## PROBLEM TO SOLVE
The following data has a line with "Task: Click the GLA team logo icon" and a line with "Viewport: 600px width, 373px height.". Write out exactly those lines and all the lines between them.

## GIVEN DATA
**********

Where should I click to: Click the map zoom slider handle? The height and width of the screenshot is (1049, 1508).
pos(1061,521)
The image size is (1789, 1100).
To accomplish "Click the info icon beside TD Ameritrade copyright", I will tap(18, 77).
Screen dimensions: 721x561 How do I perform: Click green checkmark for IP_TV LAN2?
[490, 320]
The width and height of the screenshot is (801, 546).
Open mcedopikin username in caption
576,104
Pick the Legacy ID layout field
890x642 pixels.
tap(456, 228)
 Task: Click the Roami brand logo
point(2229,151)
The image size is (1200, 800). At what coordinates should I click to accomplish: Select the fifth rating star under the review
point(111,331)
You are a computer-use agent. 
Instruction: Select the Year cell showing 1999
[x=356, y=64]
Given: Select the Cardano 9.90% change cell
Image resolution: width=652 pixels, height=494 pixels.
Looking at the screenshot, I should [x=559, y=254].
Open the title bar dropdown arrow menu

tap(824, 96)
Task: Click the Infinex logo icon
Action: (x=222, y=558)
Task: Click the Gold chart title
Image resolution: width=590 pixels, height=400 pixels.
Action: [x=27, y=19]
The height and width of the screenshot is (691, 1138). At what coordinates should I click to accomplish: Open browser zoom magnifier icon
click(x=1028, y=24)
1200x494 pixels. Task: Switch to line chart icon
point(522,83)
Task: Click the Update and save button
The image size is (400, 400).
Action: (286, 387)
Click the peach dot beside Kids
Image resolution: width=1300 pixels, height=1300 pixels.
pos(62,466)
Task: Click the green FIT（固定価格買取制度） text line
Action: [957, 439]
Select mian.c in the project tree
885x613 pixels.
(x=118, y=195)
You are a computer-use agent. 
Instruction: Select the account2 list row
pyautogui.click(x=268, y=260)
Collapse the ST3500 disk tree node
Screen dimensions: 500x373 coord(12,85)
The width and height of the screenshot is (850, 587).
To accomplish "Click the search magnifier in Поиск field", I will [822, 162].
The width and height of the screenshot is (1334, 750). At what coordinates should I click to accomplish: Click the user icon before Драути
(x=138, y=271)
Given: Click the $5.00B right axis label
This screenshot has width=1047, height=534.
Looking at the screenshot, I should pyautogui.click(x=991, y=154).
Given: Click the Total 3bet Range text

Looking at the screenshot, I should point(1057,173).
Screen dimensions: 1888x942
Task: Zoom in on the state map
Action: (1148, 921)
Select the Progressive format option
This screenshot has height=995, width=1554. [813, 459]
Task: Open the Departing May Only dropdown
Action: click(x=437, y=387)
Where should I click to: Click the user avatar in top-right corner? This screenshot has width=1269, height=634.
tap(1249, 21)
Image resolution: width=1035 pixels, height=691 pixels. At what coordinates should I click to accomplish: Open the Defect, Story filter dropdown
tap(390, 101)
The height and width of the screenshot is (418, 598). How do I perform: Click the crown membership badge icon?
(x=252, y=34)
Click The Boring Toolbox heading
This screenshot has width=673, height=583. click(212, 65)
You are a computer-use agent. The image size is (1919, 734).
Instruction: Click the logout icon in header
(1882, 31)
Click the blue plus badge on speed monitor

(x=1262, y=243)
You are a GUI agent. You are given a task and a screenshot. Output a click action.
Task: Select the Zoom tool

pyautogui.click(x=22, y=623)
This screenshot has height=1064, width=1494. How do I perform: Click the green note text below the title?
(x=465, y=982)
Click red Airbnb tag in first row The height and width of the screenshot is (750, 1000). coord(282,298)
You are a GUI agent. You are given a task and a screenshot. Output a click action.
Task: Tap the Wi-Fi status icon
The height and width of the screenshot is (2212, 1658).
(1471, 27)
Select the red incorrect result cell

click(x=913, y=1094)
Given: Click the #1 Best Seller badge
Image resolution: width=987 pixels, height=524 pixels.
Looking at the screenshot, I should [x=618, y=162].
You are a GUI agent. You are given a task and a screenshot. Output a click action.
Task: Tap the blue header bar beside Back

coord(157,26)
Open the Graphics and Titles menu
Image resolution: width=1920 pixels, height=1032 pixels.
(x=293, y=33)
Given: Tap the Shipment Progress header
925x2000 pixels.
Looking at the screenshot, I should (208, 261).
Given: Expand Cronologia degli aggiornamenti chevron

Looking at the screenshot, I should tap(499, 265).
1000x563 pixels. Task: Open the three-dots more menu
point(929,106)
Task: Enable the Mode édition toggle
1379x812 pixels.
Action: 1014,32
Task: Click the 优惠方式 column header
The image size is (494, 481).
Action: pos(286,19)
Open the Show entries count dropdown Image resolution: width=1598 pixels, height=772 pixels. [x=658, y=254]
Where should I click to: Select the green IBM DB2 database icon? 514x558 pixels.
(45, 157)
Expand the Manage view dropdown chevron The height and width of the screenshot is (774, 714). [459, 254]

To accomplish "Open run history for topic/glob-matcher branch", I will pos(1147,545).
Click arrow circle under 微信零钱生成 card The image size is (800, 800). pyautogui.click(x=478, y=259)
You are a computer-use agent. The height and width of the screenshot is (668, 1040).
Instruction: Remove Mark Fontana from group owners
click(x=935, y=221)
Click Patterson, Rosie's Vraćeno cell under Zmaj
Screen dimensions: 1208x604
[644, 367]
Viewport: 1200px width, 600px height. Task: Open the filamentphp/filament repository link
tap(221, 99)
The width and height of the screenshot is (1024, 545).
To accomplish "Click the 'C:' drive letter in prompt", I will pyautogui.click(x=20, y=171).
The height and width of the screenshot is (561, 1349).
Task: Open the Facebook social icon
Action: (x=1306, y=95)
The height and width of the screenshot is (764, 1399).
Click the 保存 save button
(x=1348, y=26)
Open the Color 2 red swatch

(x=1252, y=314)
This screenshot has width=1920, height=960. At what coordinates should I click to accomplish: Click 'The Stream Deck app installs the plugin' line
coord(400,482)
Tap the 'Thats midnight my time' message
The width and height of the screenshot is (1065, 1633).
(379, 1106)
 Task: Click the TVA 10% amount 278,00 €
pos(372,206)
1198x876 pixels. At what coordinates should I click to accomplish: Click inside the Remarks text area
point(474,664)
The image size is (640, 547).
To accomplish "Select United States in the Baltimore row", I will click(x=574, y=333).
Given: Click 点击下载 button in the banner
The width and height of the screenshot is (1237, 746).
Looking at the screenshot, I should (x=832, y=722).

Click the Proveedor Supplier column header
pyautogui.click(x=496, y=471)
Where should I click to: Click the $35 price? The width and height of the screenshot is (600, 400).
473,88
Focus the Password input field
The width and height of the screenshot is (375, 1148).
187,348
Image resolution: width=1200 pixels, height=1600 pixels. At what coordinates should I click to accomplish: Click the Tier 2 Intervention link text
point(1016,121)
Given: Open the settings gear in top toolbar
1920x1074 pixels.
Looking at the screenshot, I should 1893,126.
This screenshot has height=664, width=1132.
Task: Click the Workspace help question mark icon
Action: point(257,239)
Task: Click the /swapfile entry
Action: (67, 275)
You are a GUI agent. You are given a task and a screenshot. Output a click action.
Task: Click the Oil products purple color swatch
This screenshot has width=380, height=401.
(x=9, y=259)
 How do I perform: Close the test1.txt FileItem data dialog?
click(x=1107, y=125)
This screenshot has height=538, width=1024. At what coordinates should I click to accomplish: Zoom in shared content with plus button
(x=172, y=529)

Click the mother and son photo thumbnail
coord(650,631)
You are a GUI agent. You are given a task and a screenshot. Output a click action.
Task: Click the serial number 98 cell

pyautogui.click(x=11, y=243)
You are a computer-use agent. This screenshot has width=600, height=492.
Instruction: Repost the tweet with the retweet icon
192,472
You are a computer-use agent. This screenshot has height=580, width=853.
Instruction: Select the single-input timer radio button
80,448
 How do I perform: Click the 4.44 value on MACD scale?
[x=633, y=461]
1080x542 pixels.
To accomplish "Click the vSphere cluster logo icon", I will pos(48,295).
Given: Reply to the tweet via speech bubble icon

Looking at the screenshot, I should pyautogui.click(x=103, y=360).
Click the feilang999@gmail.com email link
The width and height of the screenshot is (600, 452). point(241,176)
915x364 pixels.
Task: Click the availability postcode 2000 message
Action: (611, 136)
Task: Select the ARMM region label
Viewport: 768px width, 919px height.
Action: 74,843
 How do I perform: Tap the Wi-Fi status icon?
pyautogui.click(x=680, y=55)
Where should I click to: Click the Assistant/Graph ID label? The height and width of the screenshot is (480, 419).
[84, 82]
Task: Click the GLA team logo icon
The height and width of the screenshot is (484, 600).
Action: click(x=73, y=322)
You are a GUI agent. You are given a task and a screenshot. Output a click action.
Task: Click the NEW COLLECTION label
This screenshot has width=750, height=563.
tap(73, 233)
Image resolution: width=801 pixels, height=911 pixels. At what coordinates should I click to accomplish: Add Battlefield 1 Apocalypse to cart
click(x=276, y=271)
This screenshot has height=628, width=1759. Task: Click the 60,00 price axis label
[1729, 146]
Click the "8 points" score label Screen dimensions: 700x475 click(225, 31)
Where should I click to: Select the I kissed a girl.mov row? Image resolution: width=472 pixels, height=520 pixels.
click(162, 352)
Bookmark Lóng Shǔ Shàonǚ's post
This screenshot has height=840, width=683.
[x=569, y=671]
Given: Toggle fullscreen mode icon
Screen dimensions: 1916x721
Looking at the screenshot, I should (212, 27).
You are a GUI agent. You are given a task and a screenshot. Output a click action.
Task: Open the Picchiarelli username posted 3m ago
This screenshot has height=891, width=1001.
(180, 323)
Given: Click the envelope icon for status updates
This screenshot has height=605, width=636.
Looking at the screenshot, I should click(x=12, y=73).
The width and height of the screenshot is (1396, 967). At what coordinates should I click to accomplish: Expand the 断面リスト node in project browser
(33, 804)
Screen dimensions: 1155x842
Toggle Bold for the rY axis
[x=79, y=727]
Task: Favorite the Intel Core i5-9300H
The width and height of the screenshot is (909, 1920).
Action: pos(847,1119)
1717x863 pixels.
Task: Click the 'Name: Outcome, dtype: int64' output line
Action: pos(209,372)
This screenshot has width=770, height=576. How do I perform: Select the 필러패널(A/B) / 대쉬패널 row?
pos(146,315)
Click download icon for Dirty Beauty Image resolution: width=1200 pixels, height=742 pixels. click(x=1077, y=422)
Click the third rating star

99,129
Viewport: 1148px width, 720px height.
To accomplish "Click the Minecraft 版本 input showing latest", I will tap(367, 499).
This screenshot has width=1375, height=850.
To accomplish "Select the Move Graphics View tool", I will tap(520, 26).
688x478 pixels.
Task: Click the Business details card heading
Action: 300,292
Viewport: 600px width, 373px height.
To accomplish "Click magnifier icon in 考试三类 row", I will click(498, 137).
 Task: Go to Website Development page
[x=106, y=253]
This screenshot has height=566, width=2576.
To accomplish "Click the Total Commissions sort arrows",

**********

## OUTPUT OF THE EXERCISE
Task: Click the GLA team logo icon
The height and width of the screenshot is (484, 600).
Action: click(x=73, y=322)
You are a GUI agent. You are given a task and a screenshot. Output a click action.
Task: Click the NEW COLLECTION label
This screenshot has width=750, height=563.
tap(73, 233)
Image resolution: width=801 pixels, height=911 pixels. At what coordinates should I click to accomplish: Add Battlefield 1 Apocalypse to cart
click(x=276, y=271)
This screenshot has height=628, width=1759. Task: Click the 60,00 price axis label
[1729, 146]
Click the "8 points" score label Screen dimensions: 700x475 click(225, 31)
Where should I click to: Select the I kissed a girl.mov row? Image resolution: width=472 pixels, height=520 pixels.
click(162, 352)
Bookmark Lóng Shǔ Shàonǚ's post
This screenshot has height=840, width=683.
[x=569, y=671]
Given: Toggle fullscreen mode icon
Screen dimensions: 1916x721
Looking at the screenshot, I should (212, 27).
You are a GUI agent. You are given a task and a screenshot. Output a click action.
Task: Open the Picchiarelli username posted 3m ago
This screenshot has height=891, width=1001.
(180, 323)
Given: Click the envelope icon for status updates
This screenshot has height=605, width=636.
Looking at the screenshot, I should click(x=12, y=73).
The width and height of the screenshot is (1396, 967). At what coordinates should I click to accomplish: Expand the 断面リスト node in project browser
(33, 804)
Screen dimensions: 1155x842
Toggle Bold for the rY axis
[x=79, y=727]
Task: Favorite the Intel Core i5-9300H
The width and height of the screenshot is (909, 1920).
Action: pos(847,1119)
1717x863 pixels.
Task: Click the 'Name: Outcome, dtype: int64' output line
Action: pos(209,372)
This screenshot has width=770, height=576. How do I perform: Select the 필러패널(A/B) / 대쉬패널 row?
pos(146,315)
Click download icon for Dirty Beauty Image resolution: width=1200 pixels, height=742 pixels. click(x=1077, y=422)
Click the third rating star

99,129
Viewport: 1148px width, 720px height.
To accomplish "Click the Minecraft 版本 input showing latest", I will tap(367, 499).
This screenshot has width=1375, height=850.
To accomplish "Select the Move Graphics View tool", I will tap(520, 26).
688x478 pixels.
Task: Click the Business details card heading
Action: 300,292
Viewport: 600px width, 373px height.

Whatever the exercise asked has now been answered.